Galena's third school is Interior Distance Education of Alaska (IDEA), a statewide homeschool support program that serves 3,500 students across the state. As correspondence programs are tabulated by the Alaska Department of Education & Early Development as a single school, IDEA is considered the largest school by enrollment in all of Alaska.

==Transportation, utilities and other facilities==
Galena's Edward G. Pitka Sr. Airport (Code GAL) is the former Galena Air Force Station field and with a paved runway of over 8000 feet is the largest public, state-maintained airport in the Interior of Alaska. The control tower was demolished when the Air Force vacated the facility in 2007. The Airport is also the home of the "Yukon Squadron" of the AK Wing, Civil Air Patrol (CAP), which covers much of lp the interior region to the Bering Sea for Search and Rescue (SAR). A CAP Cessna-172 aircraft is stationed at Galena.

Heavy durable goods, such as oil, vehicles and building materials are transported by river barge in the summer.

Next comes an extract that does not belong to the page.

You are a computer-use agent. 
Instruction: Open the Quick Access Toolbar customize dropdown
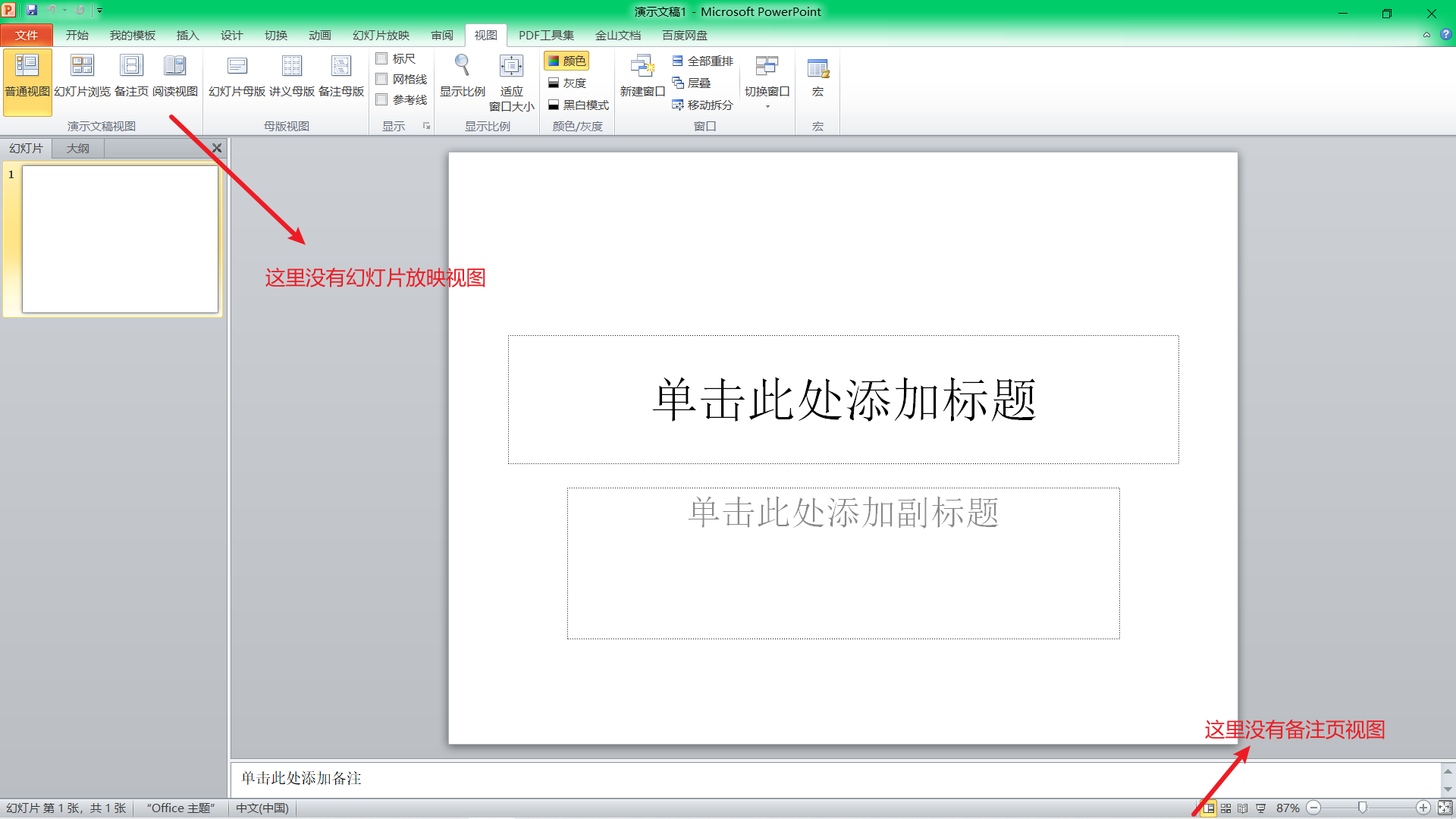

The City of Galena, as a first-class city, operates various vital services such as water and sewer. The city also owns Nollner Health Clinic, operated by Tanana Chiefs Conference, a Native health clinic that offers 24-hour emergency care and routine health care. Eye and dental services are provided to residents on a visiting provider basis. Medical emergencies are stabilized at Nollner Clinic and flown by air ambulance to Fairbanks or Anchorage. Dire pediatric emergencies are flown to Seattle Children's Hospital.

Public radio station KIYU-FM, based in Galena, serves the city.

===Energy===

Galena's remote location, apart from Alaska's urban transportation and utility distribution networks, means that the city must transport and store fuel oil in large quantities. In 2004, the Galena City Council tentatively accepted a proposal from Toshiba Corporation to build the Galena Nuclear Power Plant, a small, self-contained nuclear power plant. In 2010, the plan was abandoned after local start-up costs to build a $27 million reactor core proved prohibitive for the community. The demonstration plant, the prototype for a line which Toshiba hoped to sell to similar communities in the U.S. and Canada, would have been the first civilian nuclear plant in Alaska; Fort Greely, Alaska,
had a small military SM-4 reactor until the early 1970s. There is currently an attempt at a movement towards solar power for Galena, which would reduce energy costs.

==Sports==
The Iditarod Trail Sled Dog Race goes through Galena (on even years), as does the Tesoro Iron Dog trans-Alaska snowmobile race. Galena is the halfway point of the Yukon 800, an annual summer speedboat race beginning in Fairbanks and taking place along the Tanana and Yukon Rivers.

Galena school sports include volleyball, cross-country running, basketball, swimming, skiing, and native youth Olympics (NYO).

The Galena High School boys' and girls' basketball teams were regional champions from 2004 to 2007. The boys' basketball team won the state championship in 2008.

==In popular culture==
Frostbite, a character from the G.I. Joe 3.5" action figure toy line, is from Galena.

In the video game Metal Gear Solid, Colonel Campbell announces to Solid Snake that two F-16 fighter jets have been dispatched from Galena as part of a diversionary tactic. Galena also makes an appearance during the ending of Metal Gear Solid 3: Snake Eater.

In the 1983 film WarGames, USAF General Beringer, played by Barry Corbin, scrambles two fighter jets from Galena, AK to intercept two invading radar indicated bombers. The bombers are a computer projection, and once the fighters are within intercept range they disappear.